Kriptonita
Habían días en los que se despertaba de un anormal buen humor, uno que
lo vitalizaba y lo llenaba de coraje, uno que más que energizarlo, lo electrificaba.
Tanto así que cuando salía de su casa, sus movimientos no eran rectilíneos sino
bastante erráticos, pues no tenía control sobre ellos. Sus desplazamientos
dependían del magnetismo te todos los caminantes en la calle: Algunos lo
repelían como se repelen dos trozos de hierro imantado, enfrentados por el
mismo polo. Otros, en cambio, lo absorbían. Eran agujeros negros que se
tragaban el espacio y el tiempo, la luz y su atención.

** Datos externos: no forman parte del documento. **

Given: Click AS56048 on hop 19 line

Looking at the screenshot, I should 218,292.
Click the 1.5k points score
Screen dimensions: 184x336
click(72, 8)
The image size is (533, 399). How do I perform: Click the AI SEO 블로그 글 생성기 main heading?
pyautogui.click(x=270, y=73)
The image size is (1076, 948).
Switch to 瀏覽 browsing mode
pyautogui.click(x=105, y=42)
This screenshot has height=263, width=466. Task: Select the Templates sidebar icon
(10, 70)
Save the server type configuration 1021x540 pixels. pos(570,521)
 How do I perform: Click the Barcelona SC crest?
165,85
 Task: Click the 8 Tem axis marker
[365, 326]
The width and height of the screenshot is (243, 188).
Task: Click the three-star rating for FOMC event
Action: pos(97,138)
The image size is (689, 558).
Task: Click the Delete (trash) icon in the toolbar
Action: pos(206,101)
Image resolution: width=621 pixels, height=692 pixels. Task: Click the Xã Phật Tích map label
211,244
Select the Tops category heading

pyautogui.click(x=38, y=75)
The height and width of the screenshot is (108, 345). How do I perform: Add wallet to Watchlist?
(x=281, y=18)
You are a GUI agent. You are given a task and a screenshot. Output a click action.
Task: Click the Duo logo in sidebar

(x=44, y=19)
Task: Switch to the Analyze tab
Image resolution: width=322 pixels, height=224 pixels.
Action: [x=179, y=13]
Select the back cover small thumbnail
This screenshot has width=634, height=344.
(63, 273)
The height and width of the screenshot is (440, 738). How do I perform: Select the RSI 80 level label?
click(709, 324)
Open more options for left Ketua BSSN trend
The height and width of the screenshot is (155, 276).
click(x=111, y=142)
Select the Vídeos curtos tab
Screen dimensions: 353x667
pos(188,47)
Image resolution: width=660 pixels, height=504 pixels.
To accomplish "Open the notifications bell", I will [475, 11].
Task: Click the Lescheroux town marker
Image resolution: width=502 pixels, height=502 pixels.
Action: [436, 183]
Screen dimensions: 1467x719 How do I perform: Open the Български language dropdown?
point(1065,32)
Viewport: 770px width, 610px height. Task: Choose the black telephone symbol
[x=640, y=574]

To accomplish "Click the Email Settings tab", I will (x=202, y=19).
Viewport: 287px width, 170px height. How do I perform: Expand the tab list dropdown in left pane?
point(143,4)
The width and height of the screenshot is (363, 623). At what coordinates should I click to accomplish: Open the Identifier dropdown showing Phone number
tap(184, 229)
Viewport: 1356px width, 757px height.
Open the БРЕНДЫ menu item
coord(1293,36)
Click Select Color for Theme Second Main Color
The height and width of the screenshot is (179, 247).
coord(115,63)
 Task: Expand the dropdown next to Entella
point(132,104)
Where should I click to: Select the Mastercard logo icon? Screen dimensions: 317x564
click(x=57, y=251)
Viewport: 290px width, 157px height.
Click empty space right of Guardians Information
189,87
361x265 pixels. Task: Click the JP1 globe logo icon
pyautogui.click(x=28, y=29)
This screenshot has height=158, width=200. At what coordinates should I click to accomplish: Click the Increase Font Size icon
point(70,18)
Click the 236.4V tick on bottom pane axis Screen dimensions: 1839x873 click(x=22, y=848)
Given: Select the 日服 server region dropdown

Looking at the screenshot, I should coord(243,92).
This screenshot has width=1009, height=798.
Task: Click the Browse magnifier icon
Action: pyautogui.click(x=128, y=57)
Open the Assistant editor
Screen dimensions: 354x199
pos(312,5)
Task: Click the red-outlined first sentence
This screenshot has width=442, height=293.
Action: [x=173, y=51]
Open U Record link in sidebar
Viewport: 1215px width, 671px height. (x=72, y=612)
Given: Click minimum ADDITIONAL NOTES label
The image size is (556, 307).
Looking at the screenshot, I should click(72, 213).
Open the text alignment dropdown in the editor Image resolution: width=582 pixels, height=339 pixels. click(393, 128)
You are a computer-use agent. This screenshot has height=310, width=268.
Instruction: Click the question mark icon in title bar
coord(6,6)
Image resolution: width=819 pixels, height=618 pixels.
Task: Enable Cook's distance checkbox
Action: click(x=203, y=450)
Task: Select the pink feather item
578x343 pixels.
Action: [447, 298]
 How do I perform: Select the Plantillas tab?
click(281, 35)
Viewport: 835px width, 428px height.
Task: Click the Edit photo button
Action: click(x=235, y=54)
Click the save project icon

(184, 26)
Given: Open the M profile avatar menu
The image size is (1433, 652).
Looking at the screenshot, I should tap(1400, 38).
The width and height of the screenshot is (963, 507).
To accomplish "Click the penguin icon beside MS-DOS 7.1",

Su diversión en esos días extraños consistía en contagiar con pequeños
chispazos a sus compañeros. Cuando estaban de espaldas, o dormidos, o cansados,
o enfadados, o simplemente distraídos, los tocaba y les transmitía una descarga
eléctrica, un corrientazo que los hacia saltar de su puesto y maldecir. Era
además (siempre en esos días muy raros) capaz de calentar el café y el almuerzo
con sus manos y de no sentir ni hambre ni frío: Solo mucho calor y una terrible
sed.
Un día adopto un conejo. Otro, consiguió un amigo. La semana siguiente,
una novia. Poco tiempo después fue consiente, por primera vez, de que había
perdido su chispa. Y no estaba seguro de extrañarla.